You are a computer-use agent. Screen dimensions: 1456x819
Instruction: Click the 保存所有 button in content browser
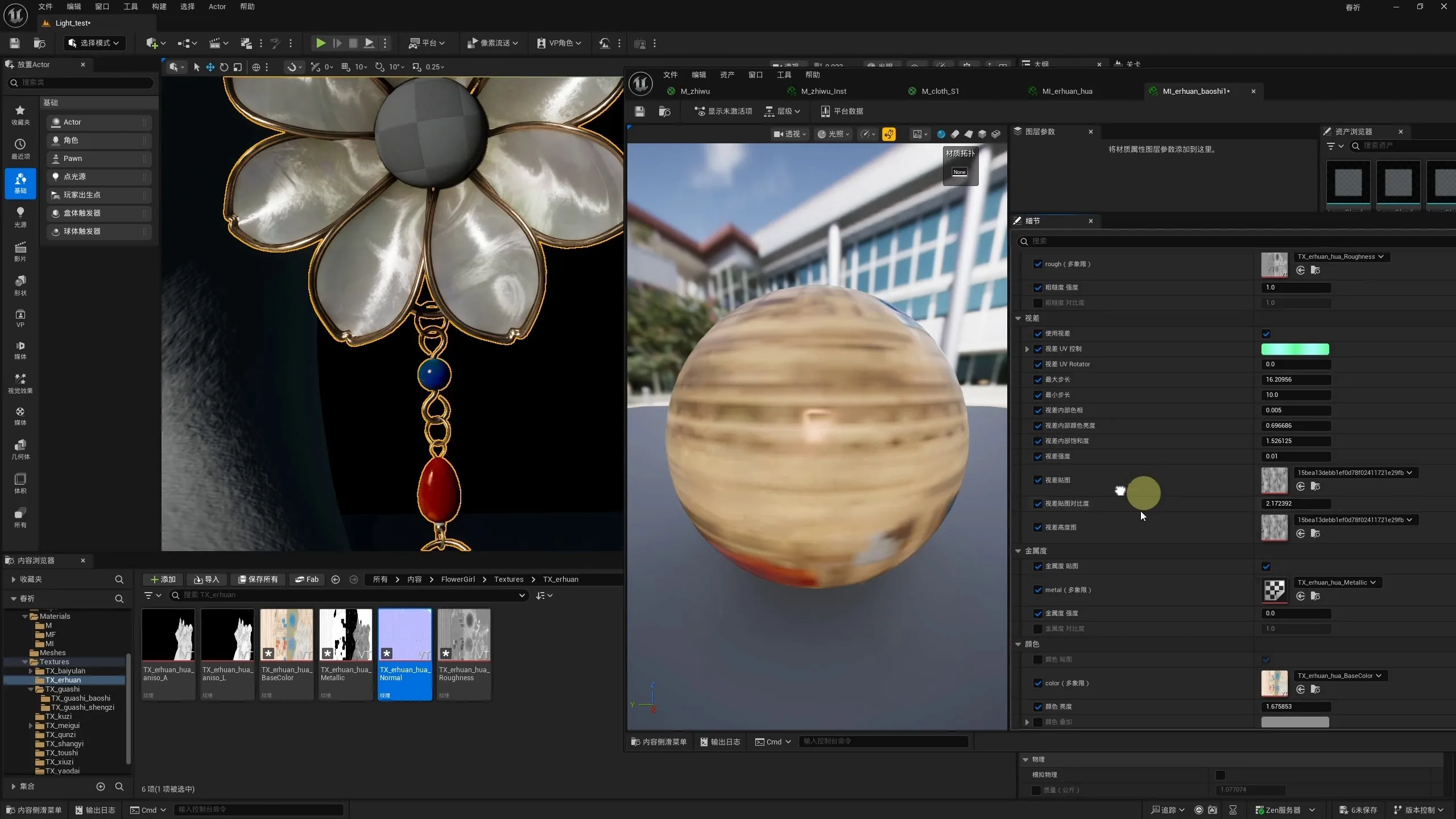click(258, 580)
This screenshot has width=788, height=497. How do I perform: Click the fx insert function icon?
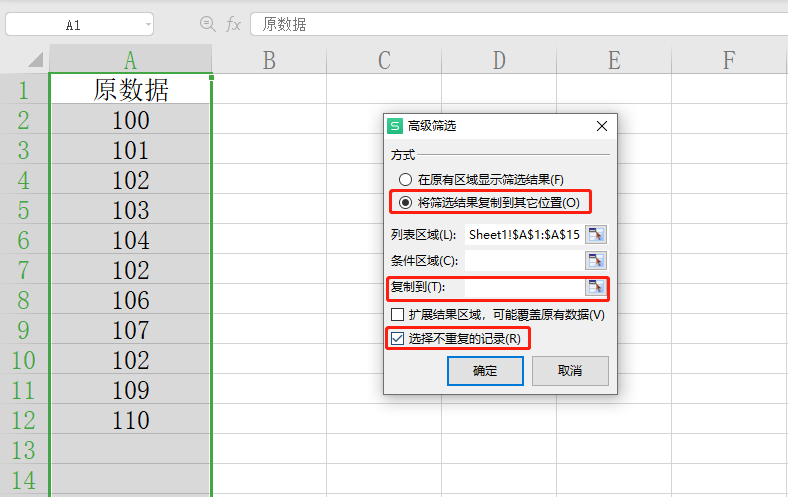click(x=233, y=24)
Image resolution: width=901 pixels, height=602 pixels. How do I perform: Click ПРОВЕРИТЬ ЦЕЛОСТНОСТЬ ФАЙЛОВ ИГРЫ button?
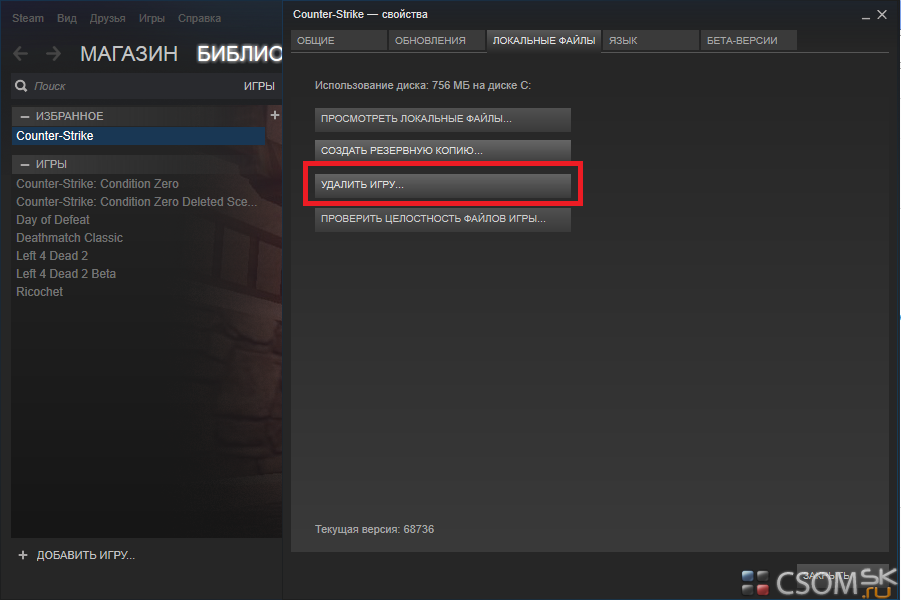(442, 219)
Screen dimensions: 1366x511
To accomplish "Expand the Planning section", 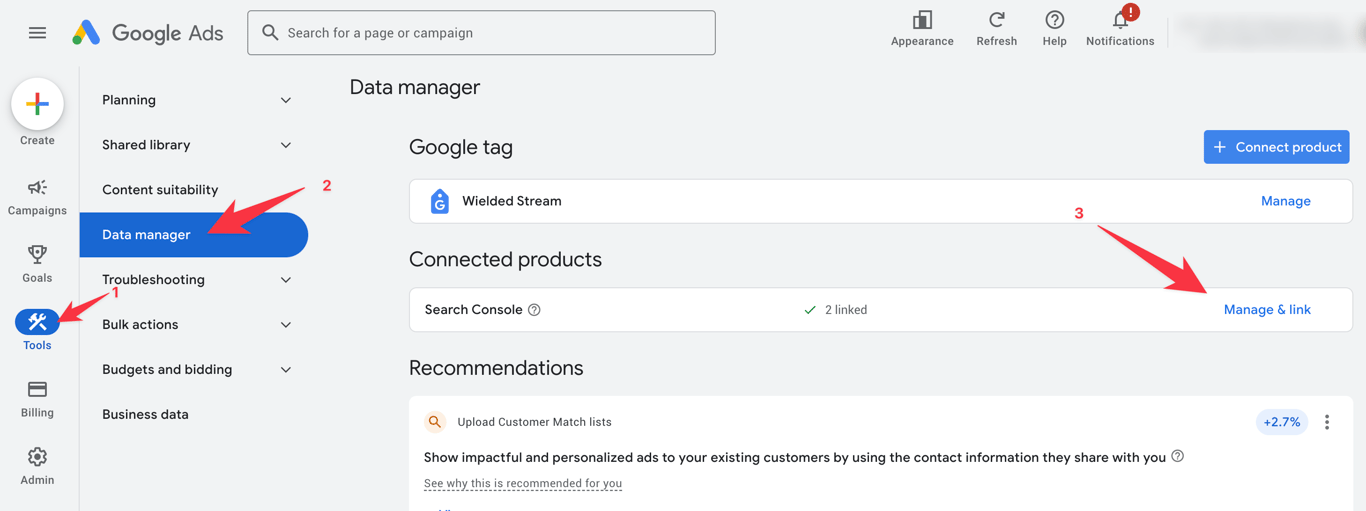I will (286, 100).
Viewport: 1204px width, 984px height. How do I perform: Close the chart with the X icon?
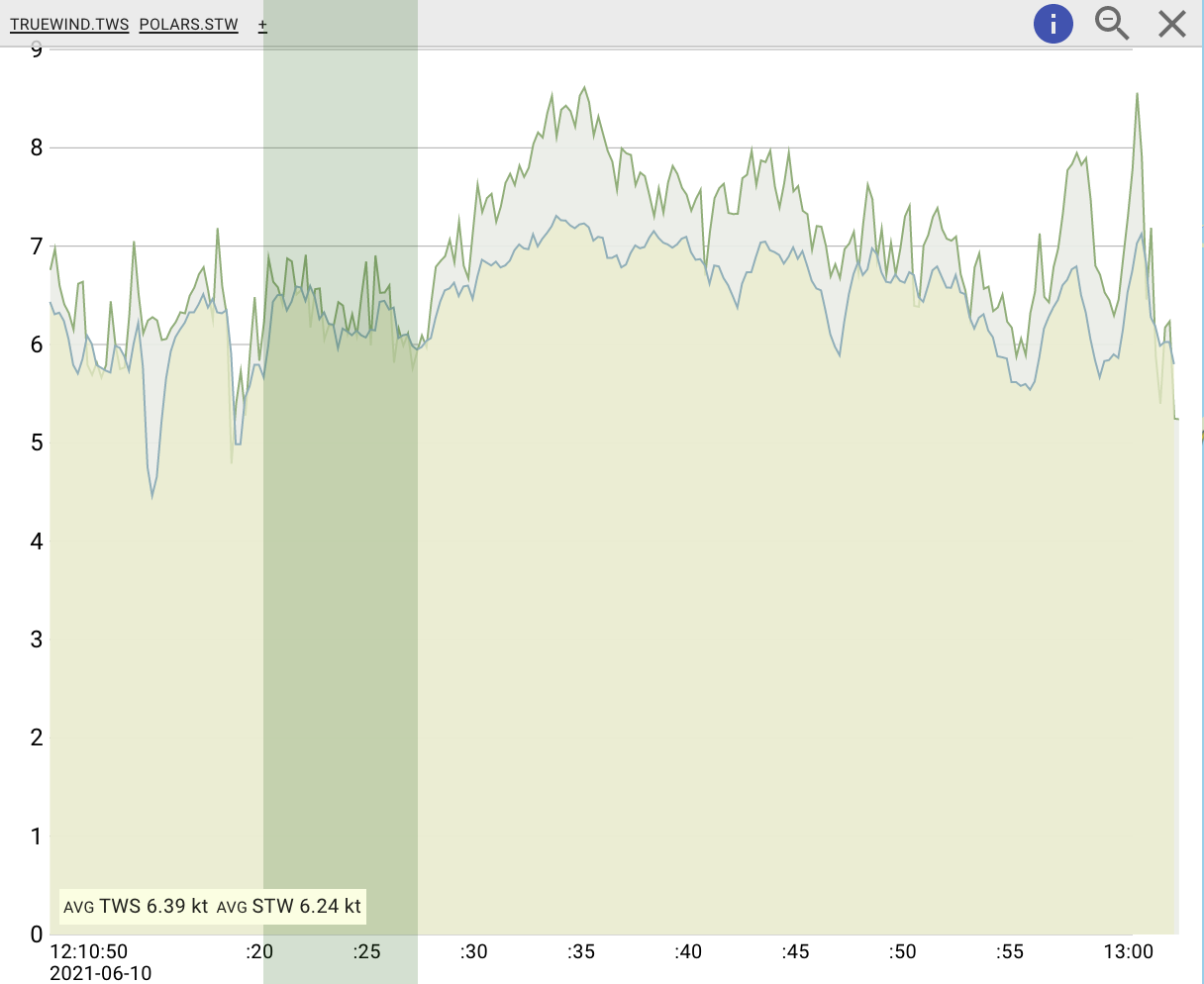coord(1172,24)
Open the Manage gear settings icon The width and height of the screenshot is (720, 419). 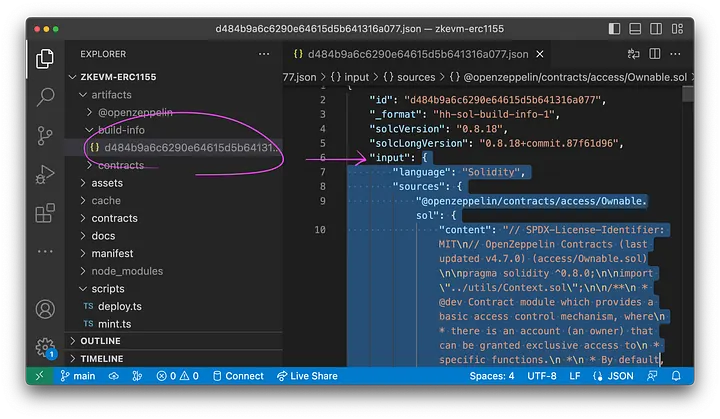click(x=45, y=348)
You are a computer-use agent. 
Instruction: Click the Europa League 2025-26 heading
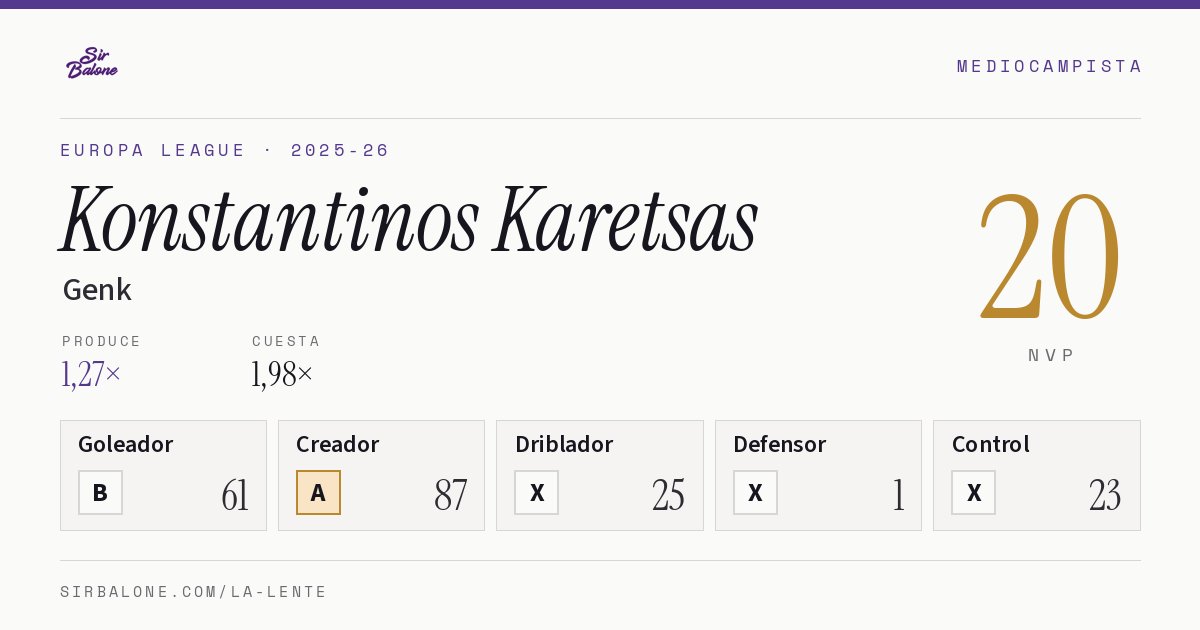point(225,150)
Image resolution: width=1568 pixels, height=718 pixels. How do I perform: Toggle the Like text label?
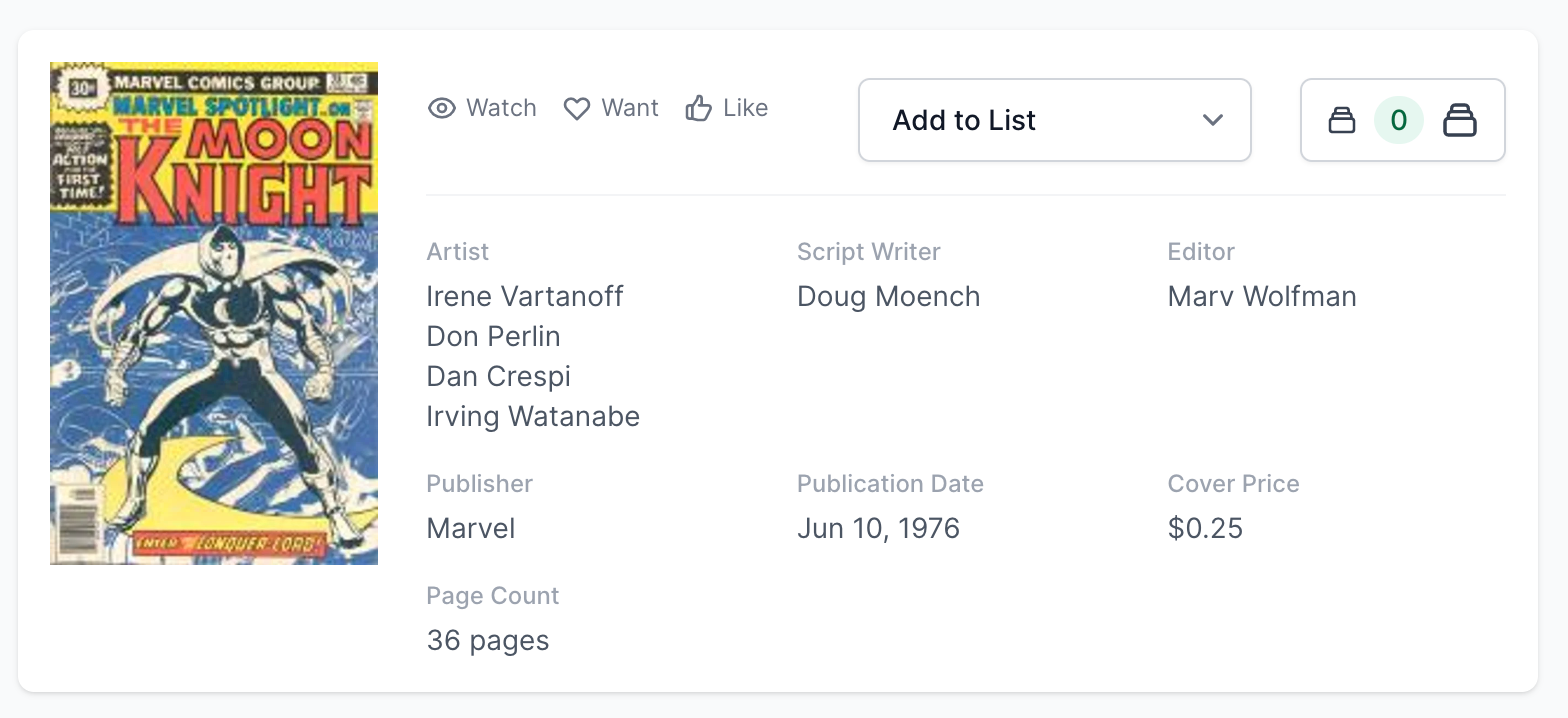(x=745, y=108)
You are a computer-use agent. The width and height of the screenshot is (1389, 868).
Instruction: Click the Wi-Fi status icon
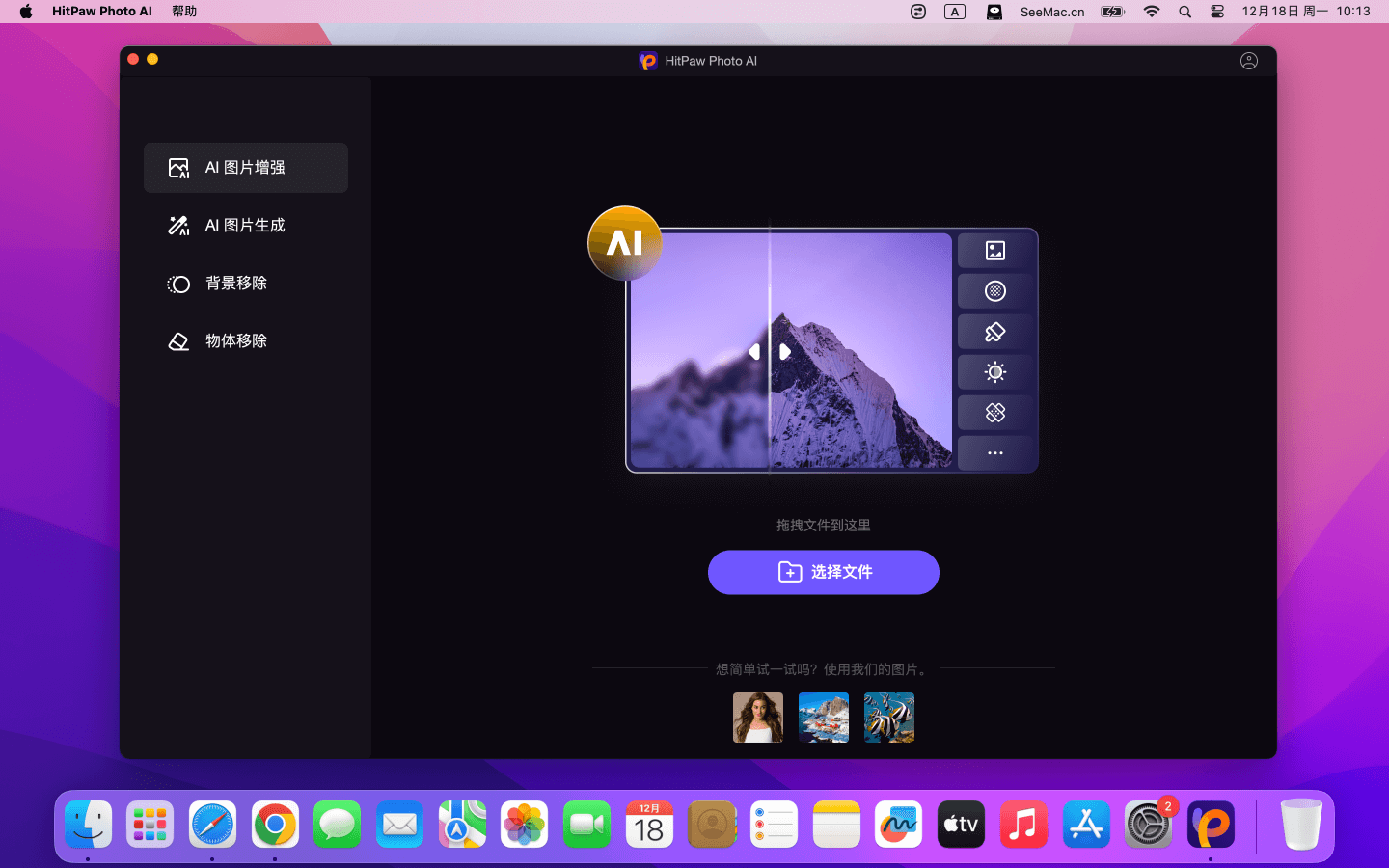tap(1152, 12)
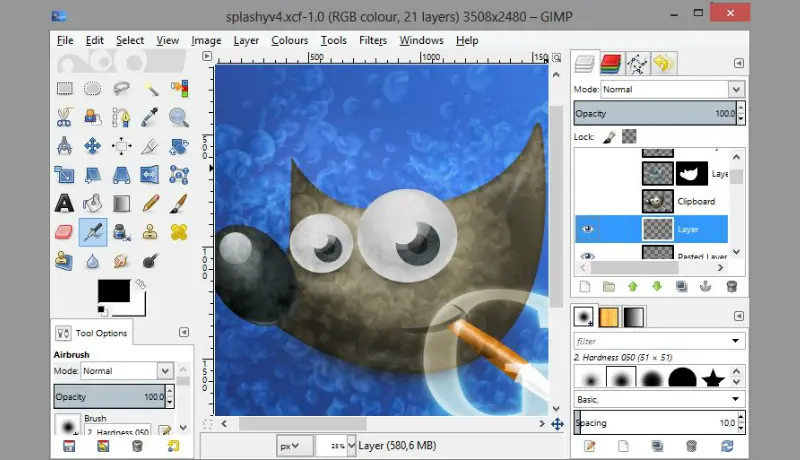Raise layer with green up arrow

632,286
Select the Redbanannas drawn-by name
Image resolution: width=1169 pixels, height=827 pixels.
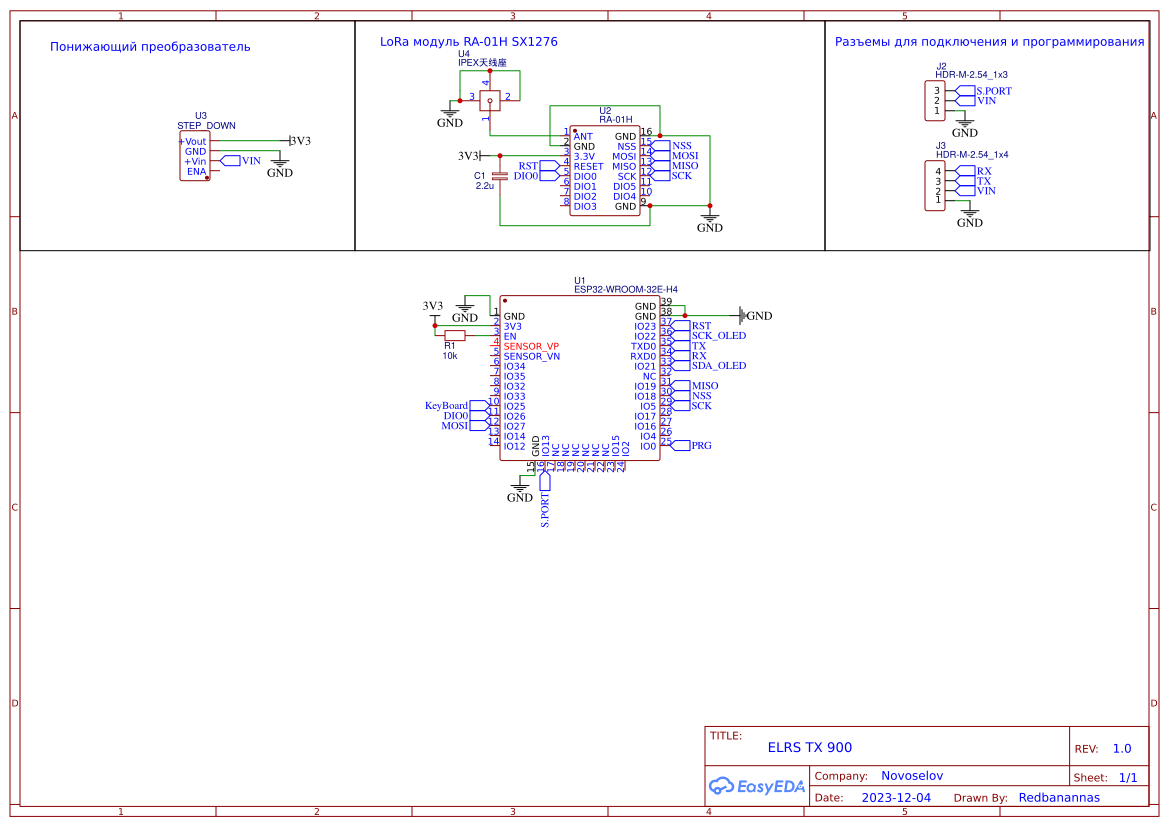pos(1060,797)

* What needs to be done
Take the lines from the one that has "You are a computer-use agent. The" through the end of the listing, switch "Select" to "Choose", and write those lines again with nothing else changed. Leave the pictures out.

* Solution to the exercise
You are a computer-use agent. The width and height of the screenshot is (1389, 868).
Instruction: Click the Wi-Fi status icon
tap(1152, 12)
Raise layer with green up arrow

632,286
Choose the Redbanannas drawn-by name
Image resolution: width=1169 pixels, height=827 pixels.
pos(1060,797)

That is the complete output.